EXERCISE MATERIALS: Begin

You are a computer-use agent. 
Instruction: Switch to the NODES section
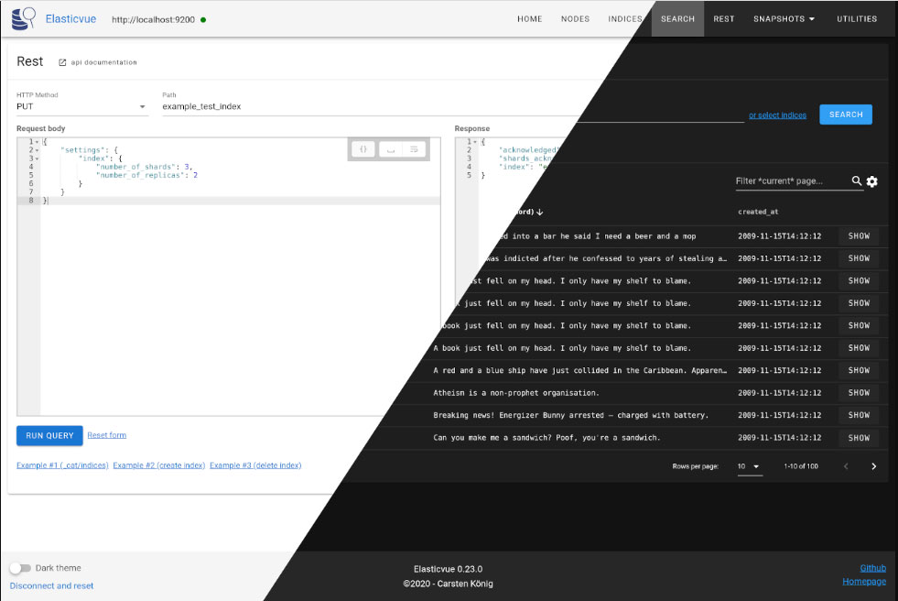(x=575, y=18)
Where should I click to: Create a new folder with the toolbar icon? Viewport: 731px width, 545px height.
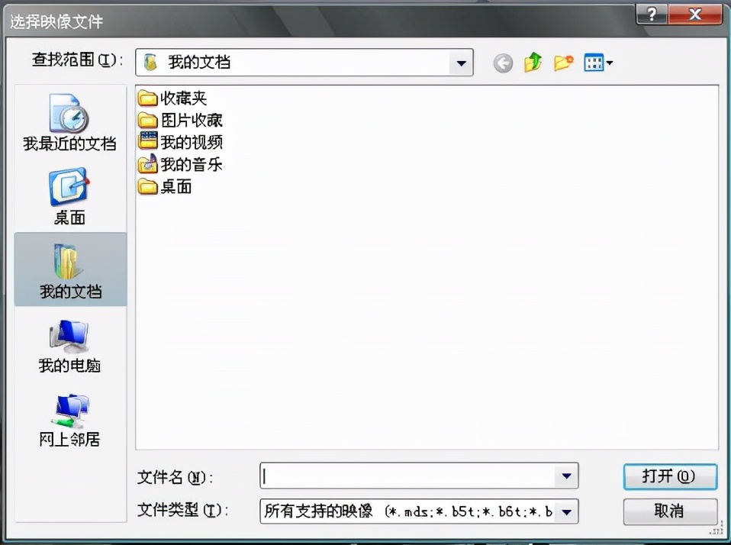563,63
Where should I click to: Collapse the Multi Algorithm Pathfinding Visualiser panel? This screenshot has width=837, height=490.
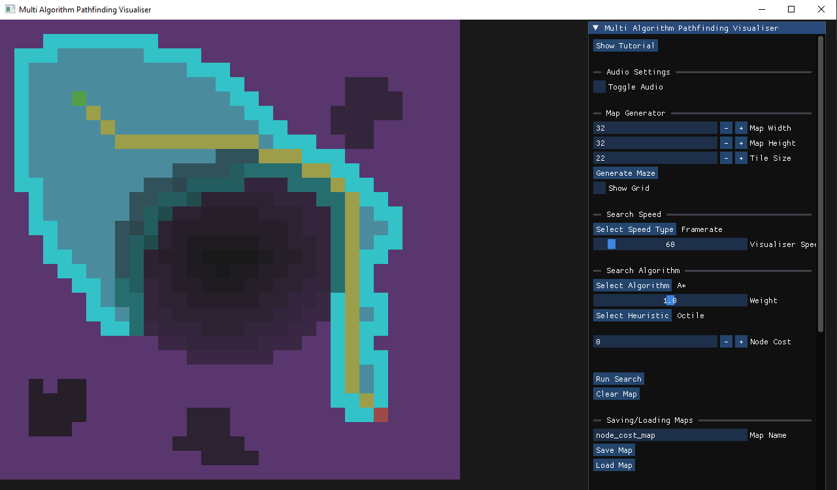coord(595,28)
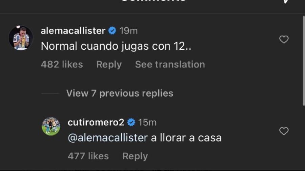Open alemacallister's profile picture
Screen dimensions: 305x171
(21, 38)
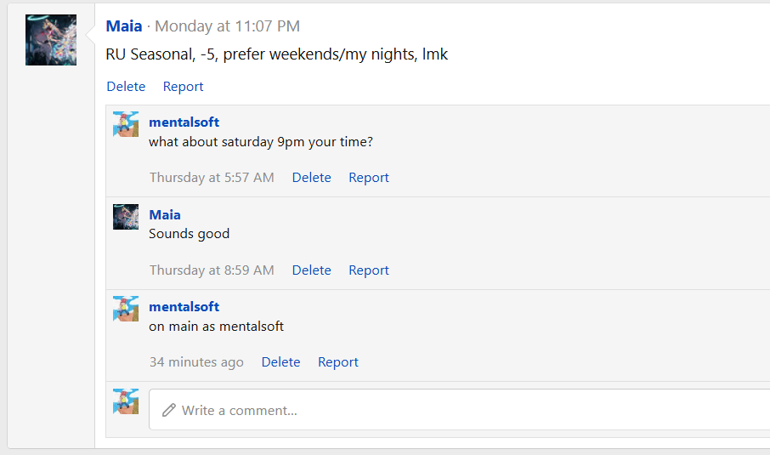
Task: Click Maia's large profile avatar
Action: (x=51, y=40)
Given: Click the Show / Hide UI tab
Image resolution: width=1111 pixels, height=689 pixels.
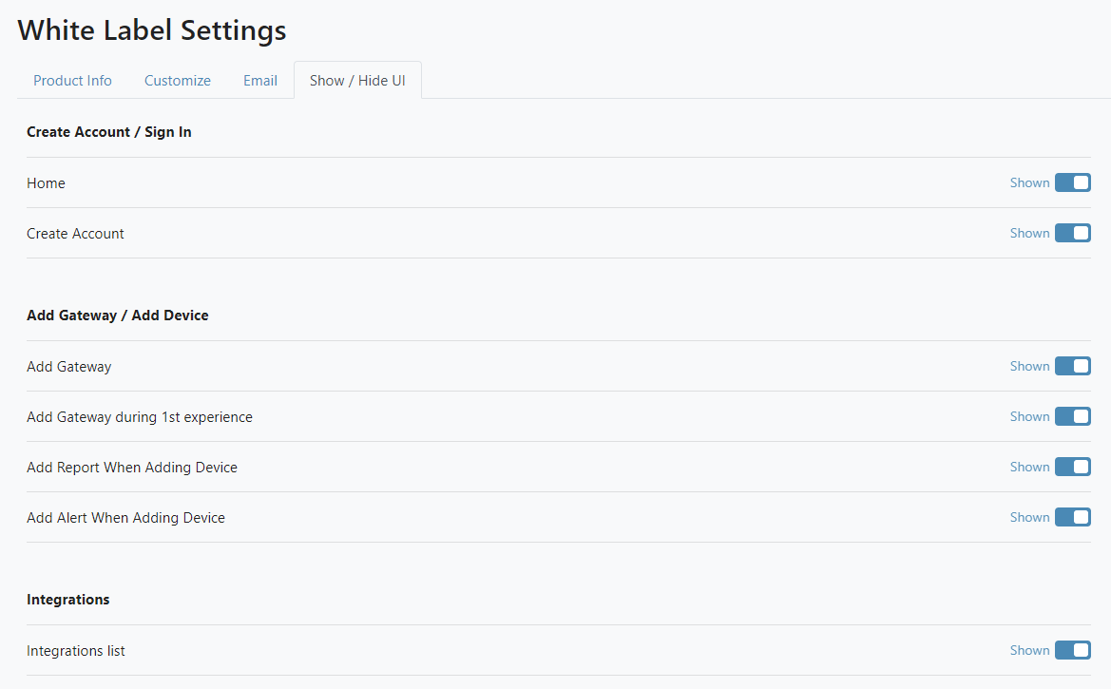Looking at the screenshot, I should [357, 81].
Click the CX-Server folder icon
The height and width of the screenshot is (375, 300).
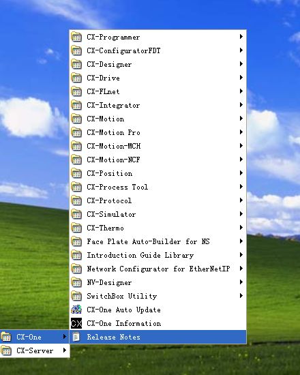pyautogui.click(x=6, y=350)
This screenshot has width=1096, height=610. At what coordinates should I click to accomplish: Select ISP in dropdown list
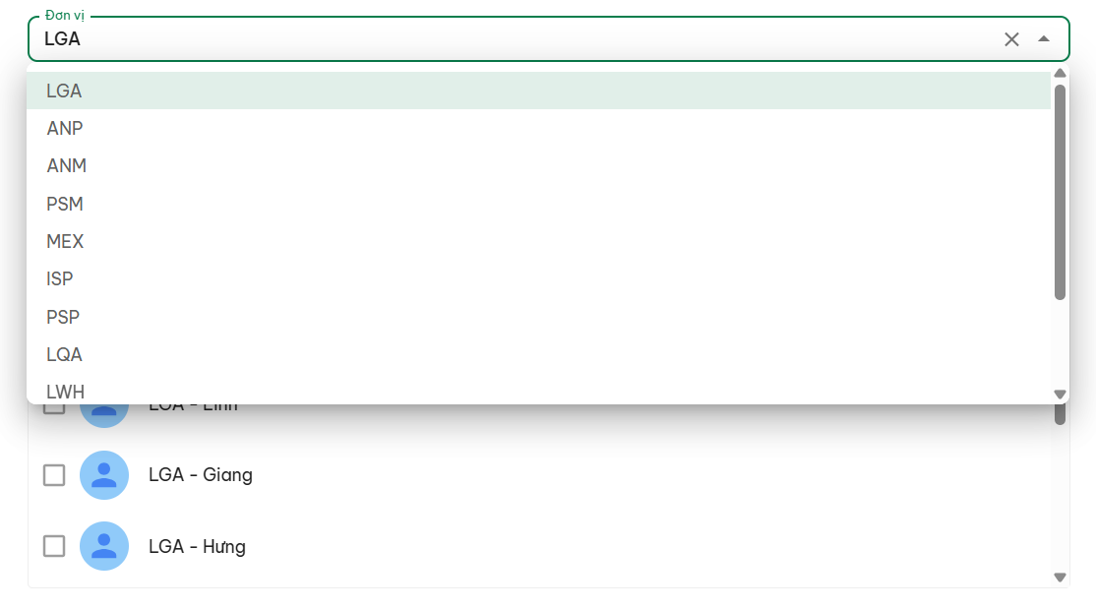(538, 279)
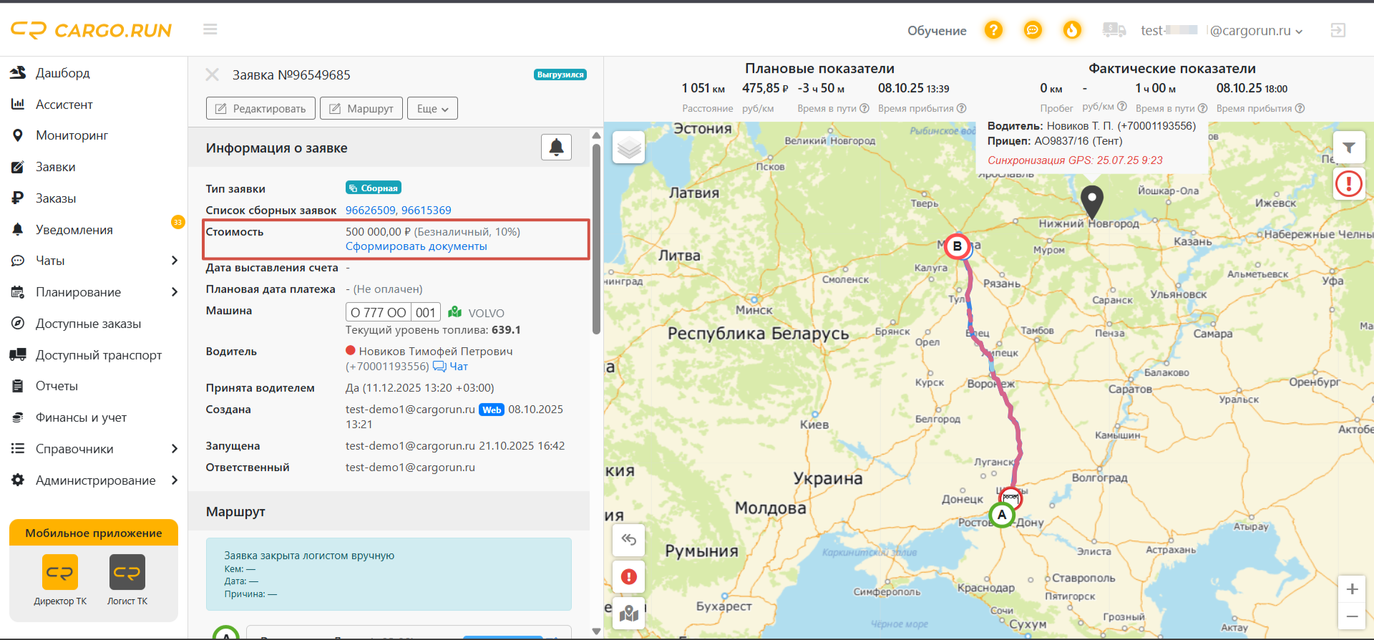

EXERCISE MATERIALS: End

§ **THE PROBLEM**: With the pictures excluded, the line containing "The height and" and every line after it through the end of the data above are to be transcribed exactly, and nothing more.

§ **EXERCISE RESPONSE**:
The height and width of the screenshot is (375, 300).
pyautogui.click(x=6, y=350)
This screenshot has width=1096, height=610. At what coordinates should I click to accomplish: Select ISP in dropdown list
(538, 279)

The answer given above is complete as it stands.